Copy out all of the data below, putting "capture" in place of "screenshot" each time it appears and keeping everything else the same. Leave the pictures out.

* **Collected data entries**
##########

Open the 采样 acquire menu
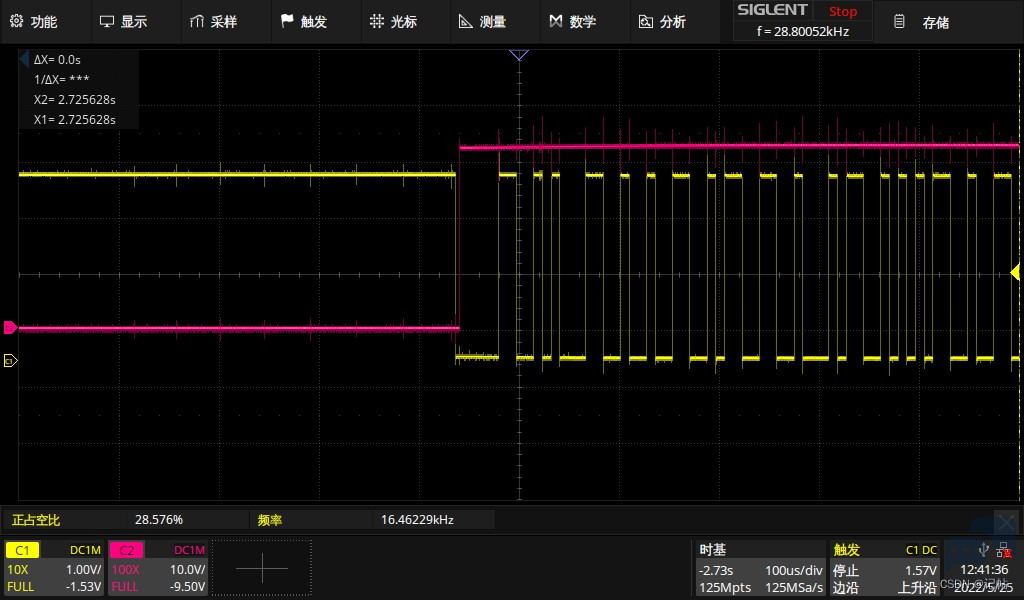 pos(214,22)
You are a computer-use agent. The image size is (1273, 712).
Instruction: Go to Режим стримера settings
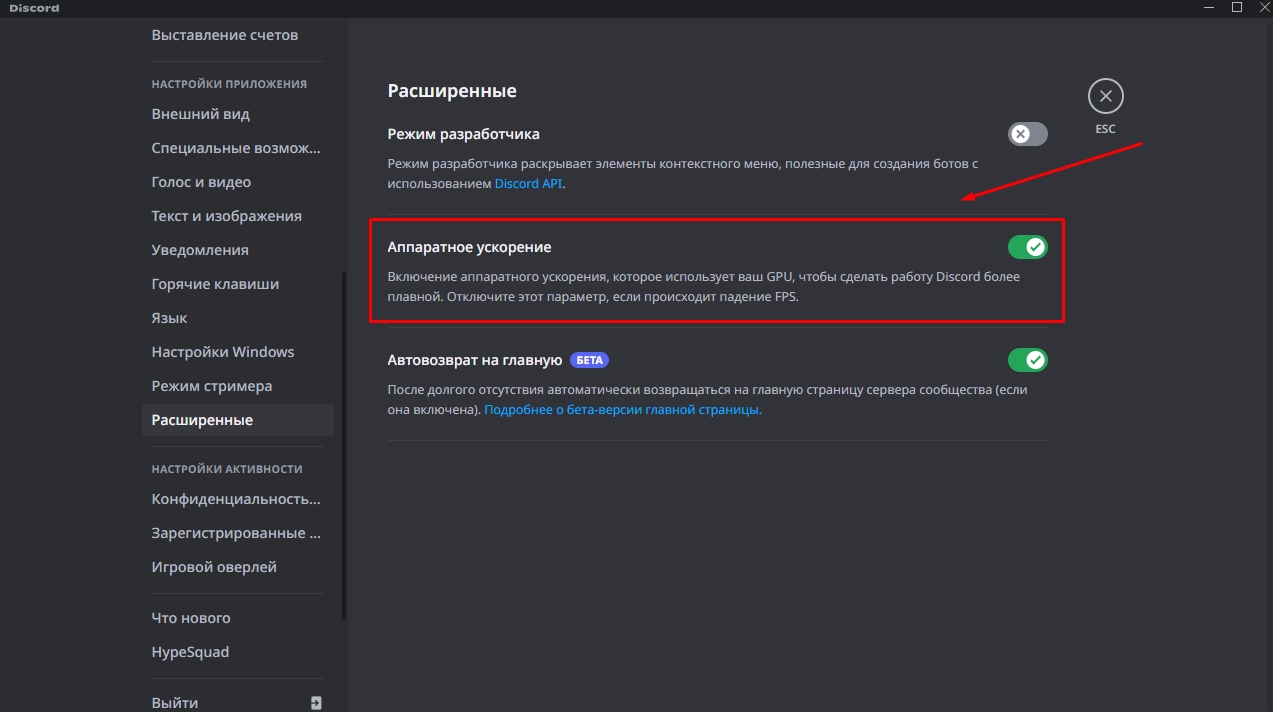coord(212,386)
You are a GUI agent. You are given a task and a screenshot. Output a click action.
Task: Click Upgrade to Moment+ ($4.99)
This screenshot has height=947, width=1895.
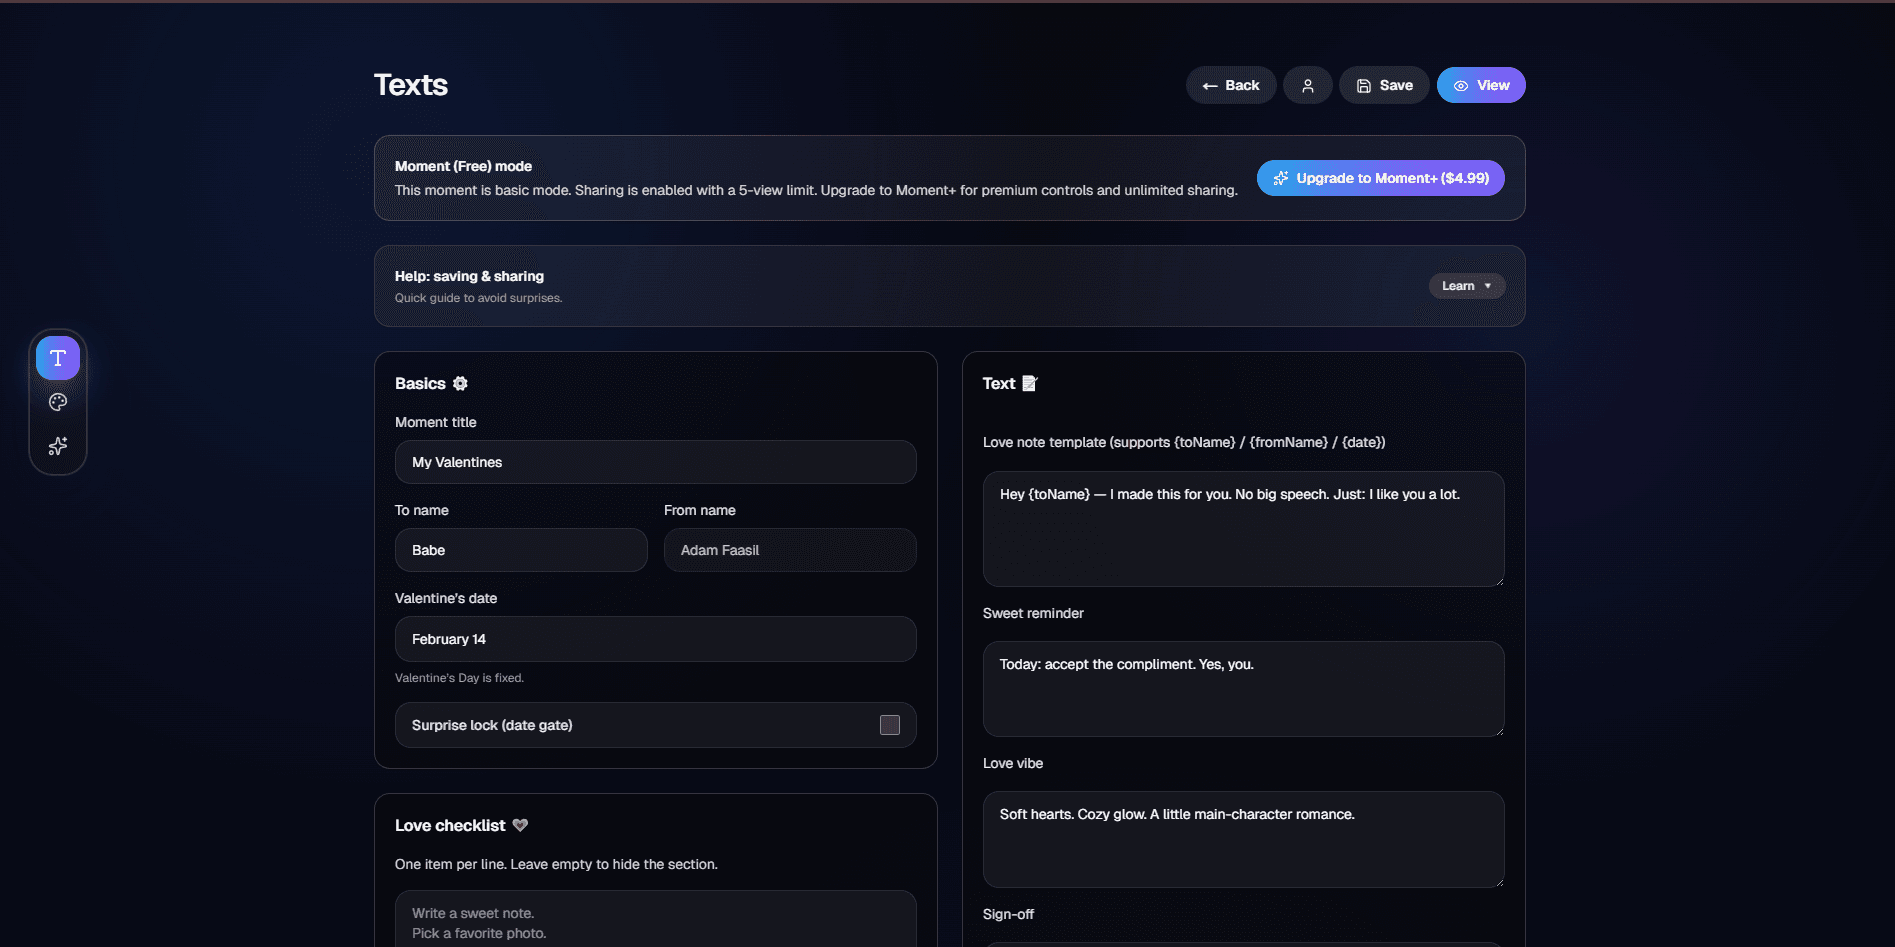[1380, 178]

##########

* **ANSWER FOR THIS EXERCISE**
Open the 采样 acquire menu
 pos(214,22)
You are a computer-use agent. The image size is (1273, 712).
Instruction: Go to Режим стримера settings
coord(212,386)
You are a GUI agent. You are given a task and a capture. Output a click action.
Task: Click Upgrade to Moment+ ($4.99)
This capture has height=947, width=1895.
[1380, 178]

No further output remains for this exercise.